→ **TO DO**
The task calls for the count of lines containing "Open" in these records, given as a number with no other words.

→ **RECORDED DATA**
--- START ---
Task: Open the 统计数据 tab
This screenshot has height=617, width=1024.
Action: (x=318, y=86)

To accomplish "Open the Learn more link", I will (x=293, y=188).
--- END ---
--- START ---
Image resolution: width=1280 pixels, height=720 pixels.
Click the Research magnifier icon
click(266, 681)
--- END ---
→ **RESPONSE BELOW**
2